> Work to complete
Line by line, set down the records below from the first line through the line containing "Care & Maintenance (249, 2513)". Omit the pictures.

> Dataset entries
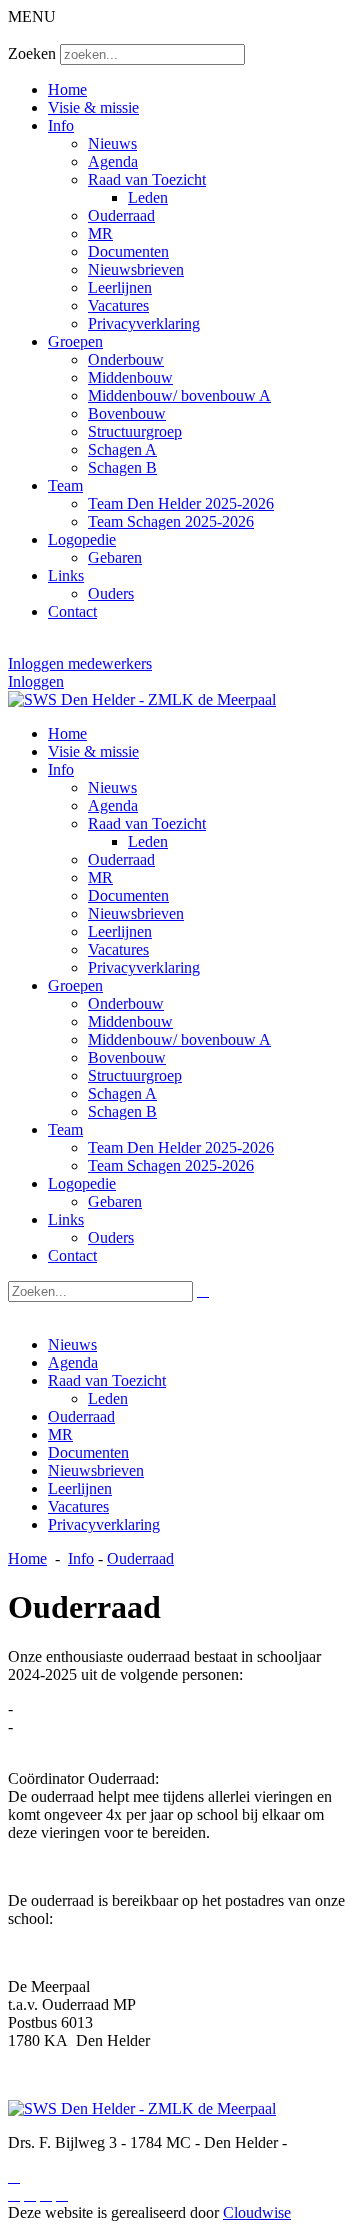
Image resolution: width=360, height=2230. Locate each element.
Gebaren (115, 557)
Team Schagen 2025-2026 (171, 521)
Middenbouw (130, 377)
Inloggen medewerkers (80, 663)
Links (66, 575)
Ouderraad (121, 215)
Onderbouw (126, 359)
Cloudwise (257, 2212)
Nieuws (112, 143)
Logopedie (82, 539)
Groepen (75, 341)
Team (65, 485)
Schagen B (122, 467)
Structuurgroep (135, 431)
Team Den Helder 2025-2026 (181, 503)
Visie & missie (93, 107)
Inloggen (36, 681)
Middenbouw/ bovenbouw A (179, 395)
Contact (72, 611)
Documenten (128, 251)
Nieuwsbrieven (136, 269)
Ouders (111, 593)
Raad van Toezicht (147, 179)
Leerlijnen (120, 287)
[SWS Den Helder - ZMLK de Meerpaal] (142, 699)
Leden (148, 197)
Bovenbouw (127, 413)
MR (100, 233)
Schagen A (122, 449)
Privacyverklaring (144, 323)
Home (67, 89)
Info (61, 125)
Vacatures (118, 305)
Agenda (113, 161)
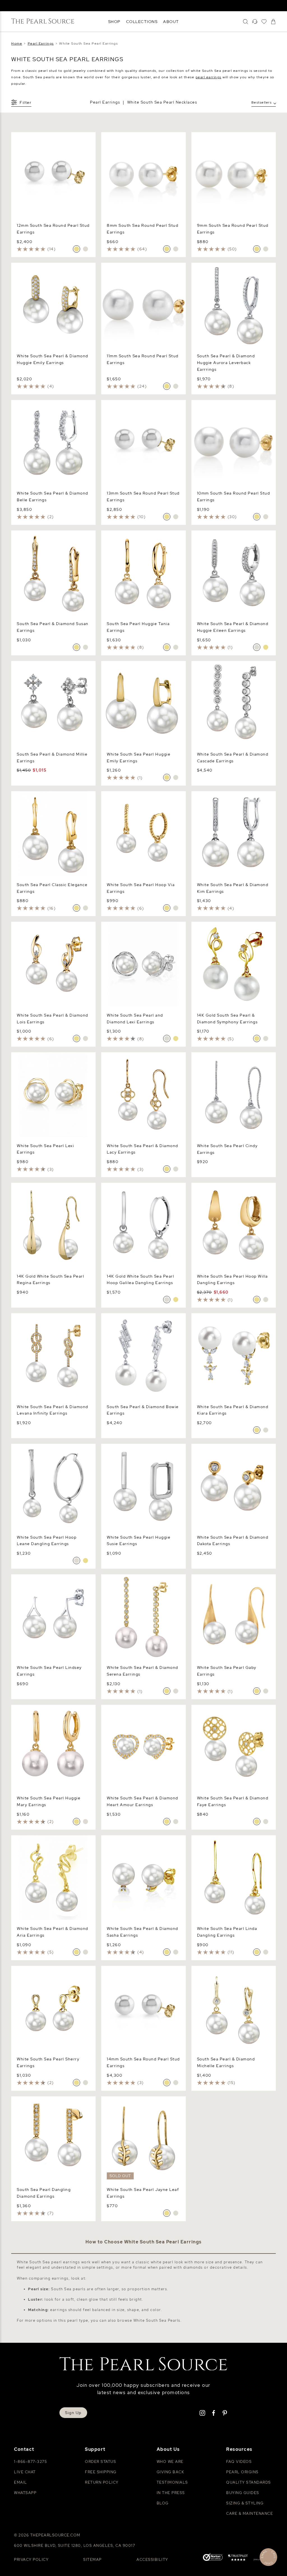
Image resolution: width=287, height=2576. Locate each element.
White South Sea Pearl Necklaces (162, 102)
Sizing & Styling (244, 2503)
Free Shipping (101, 2472)
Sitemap (92, 2559)
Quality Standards (248, 2482)
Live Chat (25, 2472)
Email (20, 2482)
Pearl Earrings (105, 102)
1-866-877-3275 (30, 2461)
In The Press (171, 2492)
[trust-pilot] (238, 2558)
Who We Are (170, 2461)
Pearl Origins (242, 2472)
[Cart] (273, 21)
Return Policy (102, 2482)
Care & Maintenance (249, 2513)
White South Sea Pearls (156, 2320)
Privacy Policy (31, 2559)
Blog (163, 2503)
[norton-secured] (213, 2557)
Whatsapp (25, 2492)
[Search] (245, 21)
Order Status (100, 2461)
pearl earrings (208, 77)
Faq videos (239, 2461)
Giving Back (170, 2472)
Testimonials (172, 2482)
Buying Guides (242, 2492)
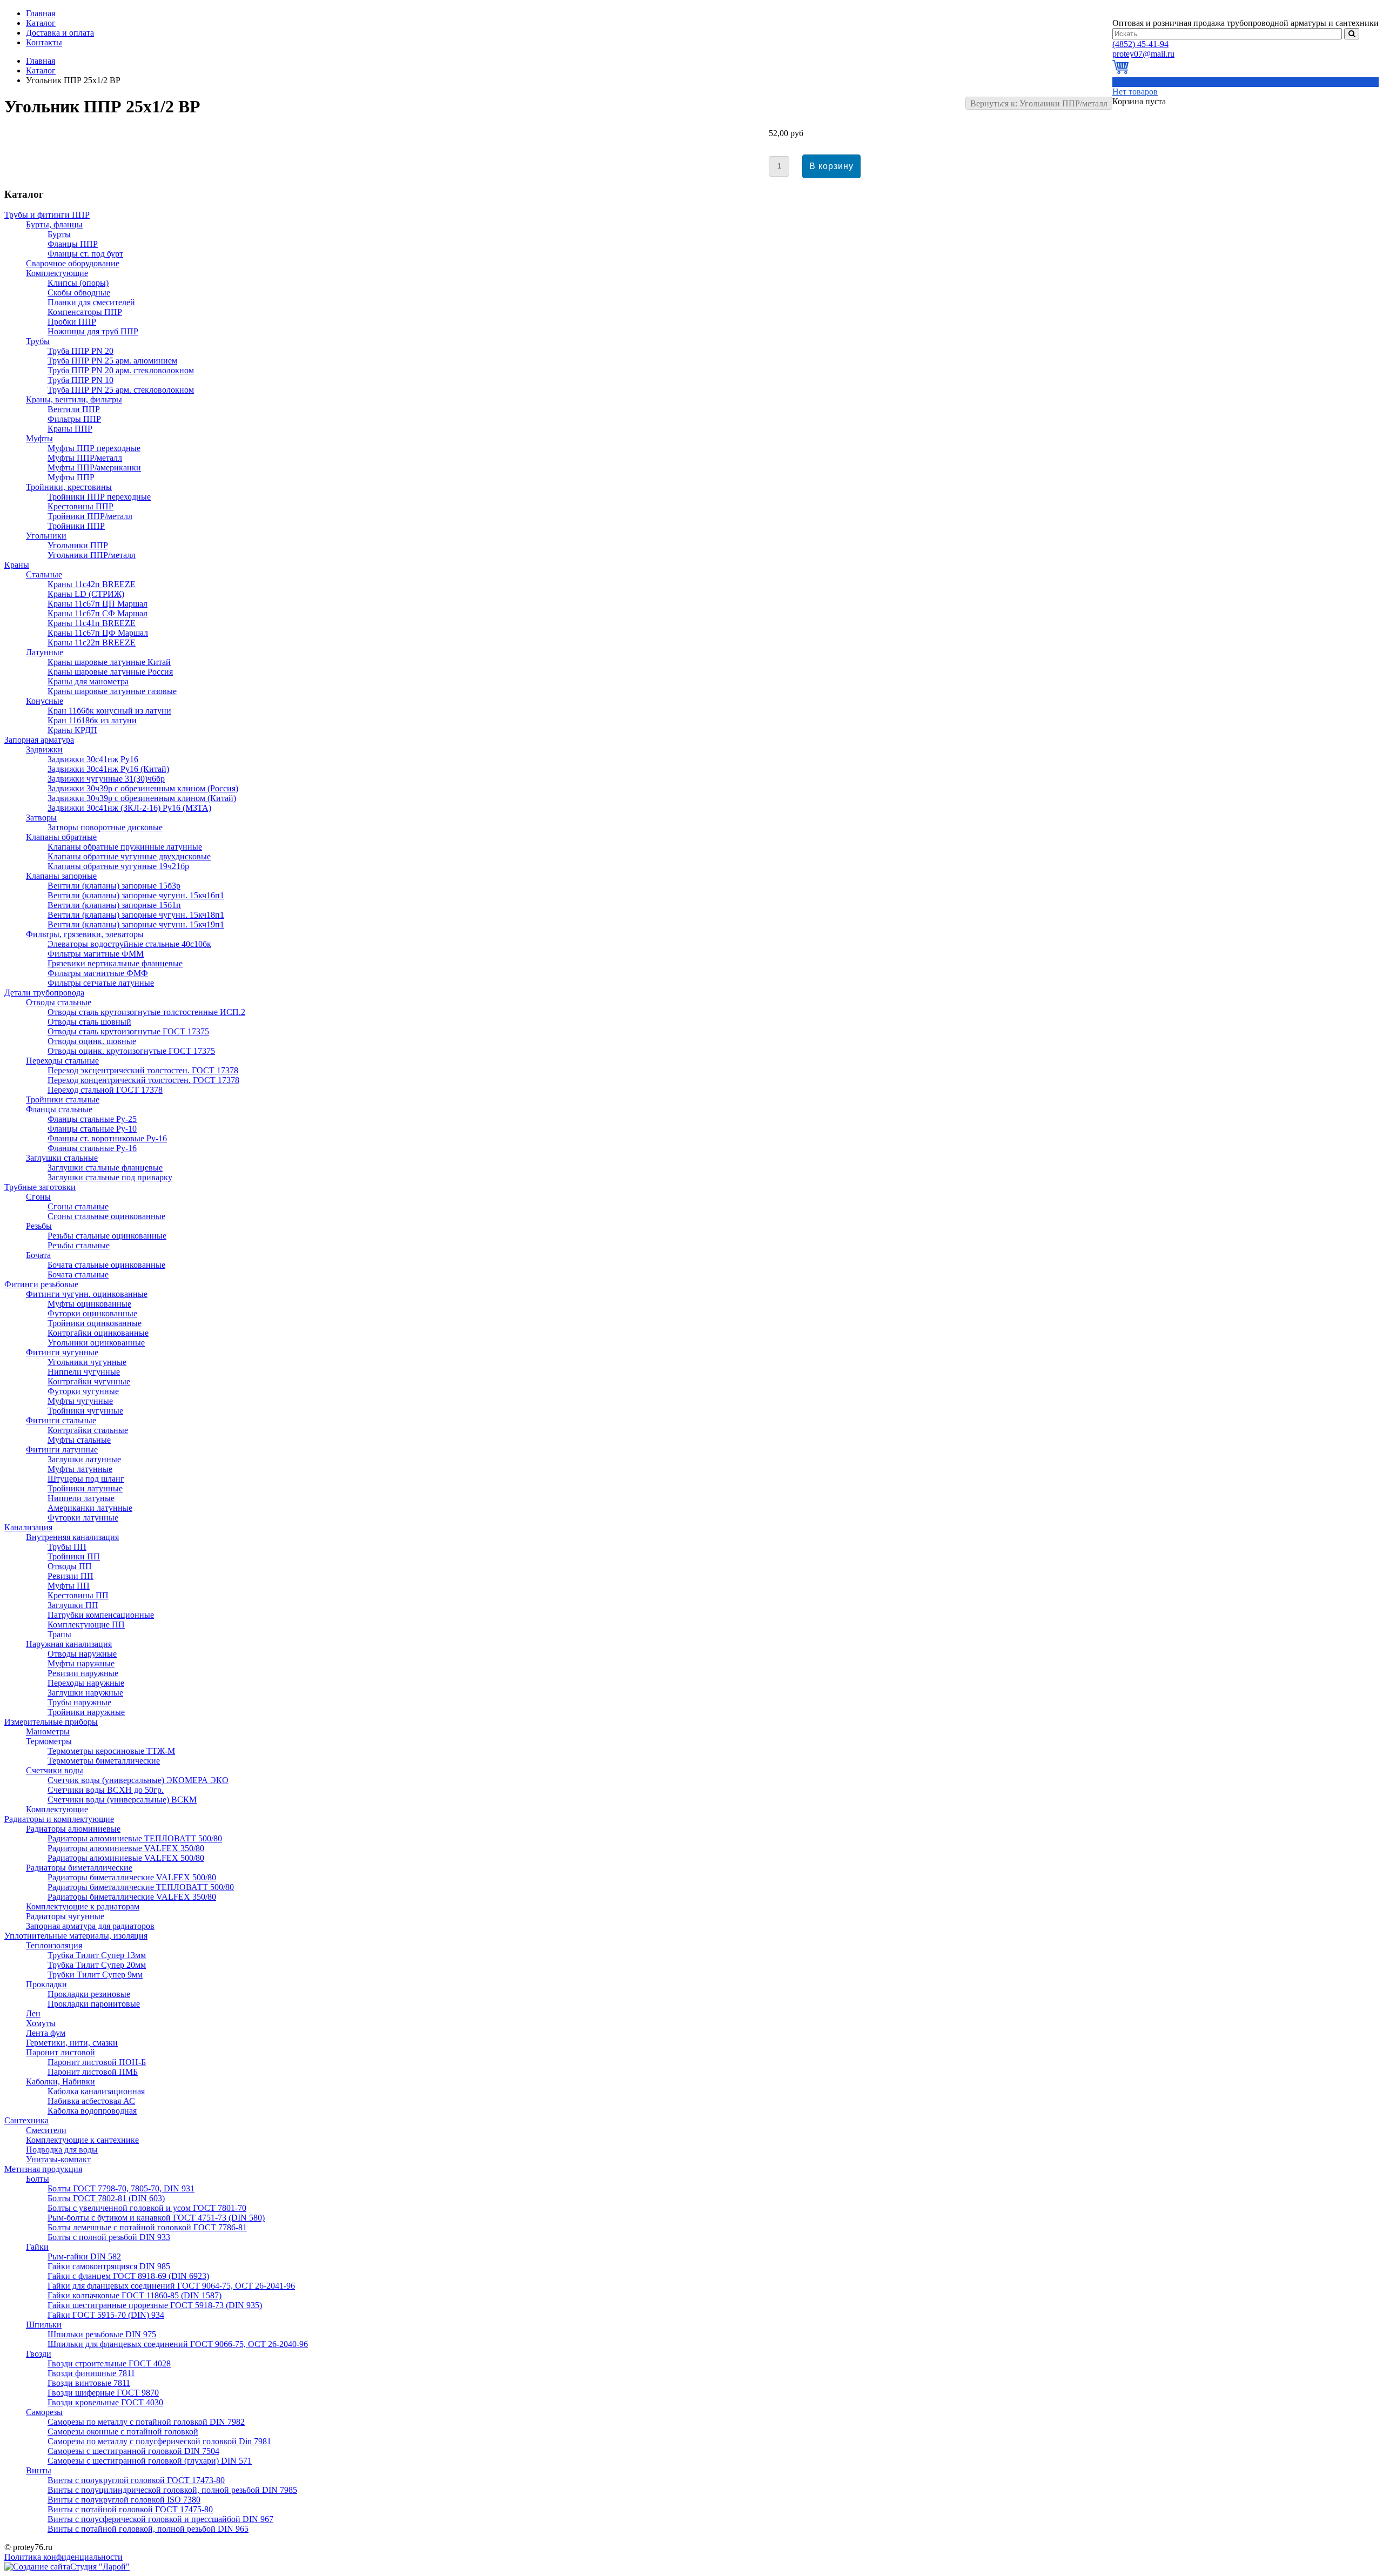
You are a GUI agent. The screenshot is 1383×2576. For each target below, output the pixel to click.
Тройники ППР (76, 525)
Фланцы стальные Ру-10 (92, 1128)
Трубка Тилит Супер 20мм (97, 1964)
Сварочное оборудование (72, 263)
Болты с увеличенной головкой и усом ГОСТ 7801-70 (147, 2207)
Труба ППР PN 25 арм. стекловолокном (121, 389)
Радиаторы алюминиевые (73, 1828)
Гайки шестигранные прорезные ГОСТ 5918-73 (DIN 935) (155, 2305)
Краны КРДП (72, 730)
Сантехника (26, 2120)
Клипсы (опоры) (78, 282)
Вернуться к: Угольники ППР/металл (1038, 103)
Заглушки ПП (73, 1605)
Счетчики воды (54, 1770)
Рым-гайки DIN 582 (84, 2256)
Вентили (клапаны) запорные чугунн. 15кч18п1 (136, 914)
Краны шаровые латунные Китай (109, 662)
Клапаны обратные (61, 837)
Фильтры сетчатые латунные (101, 982)
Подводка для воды (62, 2149)
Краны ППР (70, 428)
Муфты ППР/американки (94, 467)
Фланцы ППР (73, 243)
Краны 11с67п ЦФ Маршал (98, 632)
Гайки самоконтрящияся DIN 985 (109, 2266)
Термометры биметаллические (104, 1760)
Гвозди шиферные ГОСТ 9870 (103, 2392)
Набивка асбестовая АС (91, 2101)
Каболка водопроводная (92, 2110)
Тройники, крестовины (69, 487)
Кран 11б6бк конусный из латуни (109, 710)
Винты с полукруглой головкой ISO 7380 (124, 2499)
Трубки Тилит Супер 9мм (95, 1974)
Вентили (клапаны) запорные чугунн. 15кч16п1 (136, 895)
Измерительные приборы (51, 1721)
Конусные (44, 700)
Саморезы (44, 2412)
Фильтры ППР (74, 418)
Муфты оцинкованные (89, 1303)
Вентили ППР (74, 409)
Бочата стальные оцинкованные (106, 1264)
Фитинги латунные (62, 1449)
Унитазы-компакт (58, 2159)
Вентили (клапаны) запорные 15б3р (114, 885)
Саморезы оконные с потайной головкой (123, 2431)
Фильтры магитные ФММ (96, 953)
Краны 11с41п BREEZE (92, 623)
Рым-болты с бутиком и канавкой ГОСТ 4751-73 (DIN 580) (156, 2217)
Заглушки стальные (62, 1157)
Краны (16, 564)
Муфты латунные (80, 1469)
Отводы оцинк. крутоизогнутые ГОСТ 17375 (131, 1050)
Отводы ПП (70, 1566)
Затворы (41, 817)
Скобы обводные (79, 292)
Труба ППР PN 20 (80, 350)
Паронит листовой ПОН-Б (97, 2062)
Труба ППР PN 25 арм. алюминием (112, 360)
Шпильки (44, 2324)
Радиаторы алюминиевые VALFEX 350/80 (126, 1848)
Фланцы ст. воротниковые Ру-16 (107, 1138)
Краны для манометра (88, 681)
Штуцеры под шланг (86, 1478)
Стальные (44, 574)
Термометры (49, 1741)
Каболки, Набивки (60, 2081)
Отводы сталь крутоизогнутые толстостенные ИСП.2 (146, 1012)
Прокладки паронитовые (94, 2003)
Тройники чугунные (85, 1410)
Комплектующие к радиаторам (82, 1906)
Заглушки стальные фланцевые (105, 1167)
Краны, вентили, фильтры (74, 399)
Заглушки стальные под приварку (110, 1177)
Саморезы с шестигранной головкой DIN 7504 (133, 2451)
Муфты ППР (71, 477)
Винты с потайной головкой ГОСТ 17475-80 (130, 2509)
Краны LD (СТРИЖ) (86, 593)
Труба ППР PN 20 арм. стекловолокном (121, 370)
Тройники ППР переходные (99, 496)
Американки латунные (90, 1507)
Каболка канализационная (96, 2091)
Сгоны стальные (78, 1206)
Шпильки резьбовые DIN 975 (102, 2334)
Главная (40, 60)
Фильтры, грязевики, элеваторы (85, 934)
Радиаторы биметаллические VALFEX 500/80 (132, 1877)
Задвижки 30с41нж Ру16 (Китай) (108, 769)
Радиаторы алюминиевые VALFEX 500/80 (126, 1857)
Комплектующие (57, 273)
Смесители (46, 2130)
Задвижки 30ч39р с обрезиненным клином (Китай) (142, 798)
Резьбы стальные (79, 1245)
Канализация (28, 1527)
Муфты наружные (81, 1663)
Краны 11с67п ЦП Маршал (97, 603)
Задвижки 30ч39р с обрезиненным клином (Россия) (143, 788)
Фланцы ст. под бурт (85, 253)
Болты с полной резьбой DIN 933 (109, 2237)
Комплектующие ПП (86, 1624)
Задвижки (44, 749)
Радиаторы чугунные (65, 1916)
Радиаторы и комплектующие (59, 1819)
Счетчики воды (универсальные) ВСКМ (122, 1799)
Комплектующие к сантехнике (82, 2139)
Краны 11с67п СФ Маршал (97, 613)
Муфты (39, 438)
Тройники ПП (74, 1556)
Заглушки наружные (85, 1692)
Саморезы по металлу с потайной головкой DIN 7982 (146, 2421)
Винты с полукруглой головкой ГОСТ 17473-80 (136, 2480)
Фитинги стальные (61, 1420)
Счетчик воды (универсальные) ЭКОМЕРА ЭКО (138, 1780)
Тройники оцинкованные (95, 1323)
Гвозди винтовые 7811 (89, 2382)
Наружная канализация (69, 1644)
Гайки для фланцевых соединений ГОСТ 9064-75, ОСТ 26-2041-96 (171, 2285)
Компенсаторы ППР (85, 312)
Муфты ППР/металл (85, 457)
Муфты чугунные (80, 1400)
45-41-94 (1140, 44)
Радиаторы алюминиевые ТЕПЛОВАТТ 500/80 (135, 1838)
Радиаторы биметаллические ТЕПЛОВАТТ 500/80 (141, 1887)
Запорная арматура (39, 739)
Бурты (59, 234)
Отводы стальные (58, 1002)
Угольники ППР (78, 545)
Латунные (44, 652)
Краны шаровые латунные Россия (110, 671)
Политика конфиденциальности (63, 2556)
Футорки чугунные (83, 1391)
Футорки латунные (83, 1517)
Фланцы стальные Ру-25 (92, 1119)
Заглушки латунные (84, 1459)
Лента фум (45, 2032)
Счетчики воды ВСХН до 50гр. (106, 1789)
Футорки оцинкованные (92, 1313)
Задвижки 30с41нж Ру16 (93, 759)
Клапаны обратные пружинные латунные (125, 846)
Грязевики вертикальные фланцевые (115, 963)
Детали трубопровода (44, 992)
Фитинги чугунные (62, 1352)
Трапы (59, 1634)
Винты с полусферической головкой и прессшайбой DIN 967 (160, 2519)
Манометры (48, 1731)
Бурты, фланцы (54, 224)
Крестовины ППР (80, 506)
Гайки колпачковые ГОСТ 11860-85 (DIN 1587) (134, 2295)
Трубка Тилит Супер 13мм (97, 1955)
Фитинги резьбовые (41, 1284)
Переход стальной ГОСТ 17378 (105, 1089)
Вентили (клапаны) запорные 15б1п (114, 905)
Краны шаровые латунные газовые (112, 691)
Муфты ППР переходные (94, 448)
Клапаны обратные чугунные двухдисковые (129, 856)
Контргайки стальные (88, 1430)
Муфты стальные (79, 1439)
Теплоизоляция (54, 1945)
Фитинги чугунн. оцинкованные (86, 1294)
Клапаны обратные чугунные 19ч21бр (118, 866)
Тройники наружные (86, 1712)
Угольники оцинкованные (96, 1342)
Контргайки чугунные (89, 1381)
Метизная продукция (43, 2169)
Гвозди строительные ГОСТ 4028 (109, 2363)
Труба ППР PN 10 (80, 380)
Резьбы (39, 1225)
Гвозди (38, 2353)
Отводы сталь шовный (89, 1021)
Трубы (38, 341)
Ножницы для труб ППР (93, 331)
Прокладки (46, 1984)
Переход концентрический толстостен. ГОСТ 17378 (143, 1080)
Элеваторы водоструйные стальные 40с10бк (129, 944)
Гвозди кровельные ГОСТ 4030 (105, 2402)
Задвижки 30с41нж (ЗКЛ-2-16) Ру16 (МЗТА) (129, 807)
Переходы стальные (62, 1060)
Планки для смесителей (91, 302)
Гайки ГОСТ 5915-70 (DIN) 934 (106, 2314)
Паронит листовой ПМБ (93, 2071)
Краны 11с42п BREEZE (92, 584)
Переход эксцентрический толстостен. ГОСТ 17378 (143, 1070)
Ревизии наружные (83, 1673)
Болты (37, 2178)
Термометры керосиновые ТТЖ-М (111, 1751)
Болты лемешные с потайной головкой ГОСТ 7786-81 (147, 2227)
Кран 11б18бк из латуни (92, 720)
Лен (33, 2013)
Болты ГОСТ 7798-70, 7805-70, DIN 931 (121, 2188)
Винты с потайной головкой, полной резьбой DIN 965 (148, 2528)
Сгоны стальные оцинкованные (106, 1216)
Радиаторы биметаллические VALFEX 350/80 (132, 1896)
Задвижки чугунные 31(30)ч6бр (106, 778)
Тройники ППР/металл (90, 516)
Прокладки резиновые (89, 1994)
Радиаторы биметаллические (79, 1867)
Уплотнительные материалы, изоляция (75, 1935)
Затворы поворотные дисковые (105, 827)
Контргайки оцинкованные (98, 1332)
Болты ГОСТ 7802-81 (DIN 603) (106, 2198)
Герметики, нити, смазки (72, 2042)
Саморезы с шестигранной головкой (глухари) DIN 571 (150, 2460)
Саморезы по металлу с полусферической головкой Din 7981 (159, 2441)
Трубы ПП (67, 1546)
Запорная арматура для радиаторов (90, 1926)
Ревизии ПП (70, 1575)
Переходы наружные (86, 1682)
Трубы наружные (79, 1702)
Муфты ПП (69, 1585)
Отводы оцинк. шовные (92, 1041)
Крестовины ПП (78, 1595)
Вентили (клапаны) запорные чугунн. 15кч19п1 (136, 924)
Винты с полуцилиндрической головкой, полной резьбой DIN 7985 (172, 2489)
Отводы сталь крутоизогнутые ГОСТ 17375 (128, 1031)
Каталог (41, 70)
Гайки (37, 2246)
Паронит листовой (60, 2052)
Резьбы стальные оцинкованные (107, 1235)
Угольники (46, 535)
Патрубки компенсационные (101, 1614)
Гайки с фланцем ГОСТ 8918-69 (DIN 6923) (128, 2276)
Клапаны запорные (61, 875)
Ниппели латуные (81, 1498)
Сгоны (38, 1196)
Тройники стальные (62, 1099)
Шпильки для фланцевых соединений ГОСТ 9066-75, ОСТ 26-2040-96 (178, 2344)
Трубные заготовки (40, 1187)
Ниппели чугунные (84, 1371)
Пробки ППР (72, 321)
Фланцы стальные (59, 1109)
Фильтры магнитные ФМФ (98, 973)
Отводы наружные (82, 1653)
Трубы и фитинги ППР (47, 214)
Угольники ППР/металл (92, 555)
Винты (38, 2470)
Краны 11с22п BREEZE (92, 642)
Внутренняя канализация (72, 1537)
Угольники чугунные (87, 1362)
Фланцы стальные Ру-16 (92, 1148)
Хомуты (41, 2023)
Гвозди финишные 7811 (91, 2373)
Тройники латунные (85, 1488)
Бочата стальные (78, 1274)
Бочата (38, 1255)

> Finished exercise
Image resolution: width=360, height=2230. Locate each element.
Gebaren (115, 557)
Team Schagen 2025-2026 (171, 521)
Middenbouw (130, 377)
Inloggen medewerkers (80, 663)
Links (66, 575)
Ouderraad (121, 215)
Onderbouw (126, 359)
Cloudwise (257, 2212)
Nieuws (112, 143)
Logopedie (82, 539)
Groepen (75, 341)
Team (65, 485)
Schagen B (122, 467)
Structuurgroep (135, 431)
Team Den Helder 2025-2026 (181, 503)
Visie & missie (93, 107)
Inloggen (36, 681)
Middenbouw/ bovenbouw A (179, 395)
Contact (72, 611)
Documenten (128, 251)
Nieuwsbrieven (136, 269)
Ouders (111, 593)
Raad van Toezicht (147, 179)
Leerlijnen (120, 287)
[SWS Den Helder - ZMLK de Meerpaal] (142, 699)
Leden (148, 197)
Bovenbouw (127, 413)
MR (100, 233)
Schagen A (122, 449)
Privacyverklaring (144, 323)
Home (67, 89)
Info (61, 125)
Vacatures (118, 305)
Agenda (113, 161)
Image resolution: width=287, height=2576. Locate each element.
White South Sea Pearl Necklaces (162, 102)
Sizing & Styling (244, 2503)
Free Shipping (101, 2472)
Sitemap (92, 2559)
Quality Standards (248, 2482)
Live Chat (25, 2472)
Email (20, 2482)
Pearl Earrings (105, 102)
1-866-877-3275 (30, 2461)
In The Press (171, 2492)
[trust-pilot] (238, 2558)
Who We Are (170, 2461)
Pearl Origins (242, 2472)
[Cart] (273, 21)
Return Policy (102, 2482)
Care & Maintenance (249, 2513)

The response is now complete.